A group of about 25 mixed gender adults of varying ages, some sitting in a circle eating, others waited for food. In the centre of the circle were two females stretched out comatose on plastic rugs. The empty beer bottles from the previous evening’s pre-performance aperitifs were clustered between the camping stools. Were we a tribe? What was that warm brownish liquid we were drinking that was obviously quite unpleasant? Where were our children? Why did we, after eating, rub sand on our plates, dip them in water and then walk around waving them in the air?* Did he find us inoffensive or did he consider us a brief unpleasant encounter? Or was he just wondering which poor sod had the job of cleaning the scrambled egg pan? I’ve no idea.
Nevertheless he stood watching for about ten minutes or so then nodded, turned and walked away over the sand. We shouted goodbye. His visit had been neither expected nor unexpected. Beyond the obvious elements such as music, a stage, camels, tents, Tuareg, and the desert there were few expectations about the festival. If you are the sort of person who finds uncertainty difficult to deal with then the Festival of the Desert is not for you. On the other hand, if you enjoy the slightly surreal and are unfazed by the absence of any particular order in your life for a few days then this is the place.

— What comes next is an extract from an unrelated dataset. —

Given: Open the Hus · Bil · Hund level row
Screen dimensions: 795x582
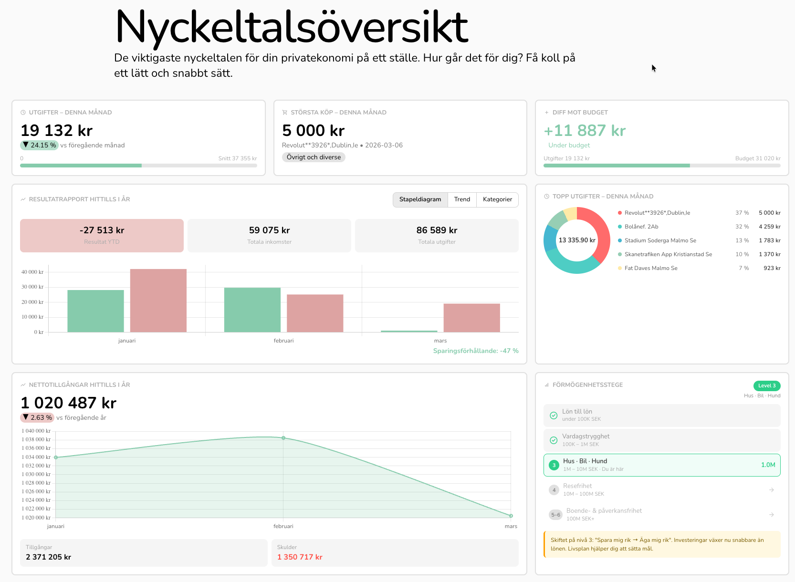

The place in question is an oasis called Essakane, that could be anywhere between 60 and 85km NW of Timbouctou depending on which guide book you read, who you talk to, your mode of transport or which particular sand trap of a route you take once off the hardtop road. You’ve also got to factor in how many times you have to stop and dig yourselves out of the sand. The first Festival au Desert was in 2001 and Essakane has been the fixed site since 2003. Hosted by the Malian Government, all the elements of a traditional Tuareg gathering have developed into a successful fusion of both Tuareg and Malian culture and music. A number of international musicians have performed at the festival since 2003, some well known, some obscure, some excellent and some frankly embarrassingly abysmal. The musician perhaps most closely associated with the festival is the recently deceased Ali Farka Touré.
Over the weekend many tributes were made to the then seriously unwell musician by both officials and performers. Foreign visitors, more familiar with the "western" style of festival may find the organisation and management at Essakane to be a bit of a shambles. It’s not really though, because it seems to manage itself. So what if the order and times of performances shown in the programme bear absolutely no resemblance whatsoever to the actual reality of events? Does it really matter if, after dragging yourself through miles of inhospitable terrain at great peril to yourself in order to worship at the feet of your favourite calebasse player you end up listening to some Nirvana tribute band from Sweden? Do you think you might have a problem listening to an opening speech nearly 3 hours long and seems to involve thanking everybody in the Malian telephone directory for their support? Again, if the answer is yes, then forget it. Go to WOMAD.
The reality of the festival was spectacle, theatre, drama, intense colour, the unfamiliar sitting side by side with the familiar. The rich bronze leather of a Tuareg tent contrasting with the metallic silver paint of the showroom gleaming Toyota 4x4 parked outside. A statuesque Tuareg standing on the ridge of a dune, satellite phone held to his ear. The space on both sides of the stage was taken up by rows of Tuareg on camels watching the performers. Pedestrians had the front of the stage where at night, between your feet sat vendors with small charcoal stoves selling steaming hot tea and coffee.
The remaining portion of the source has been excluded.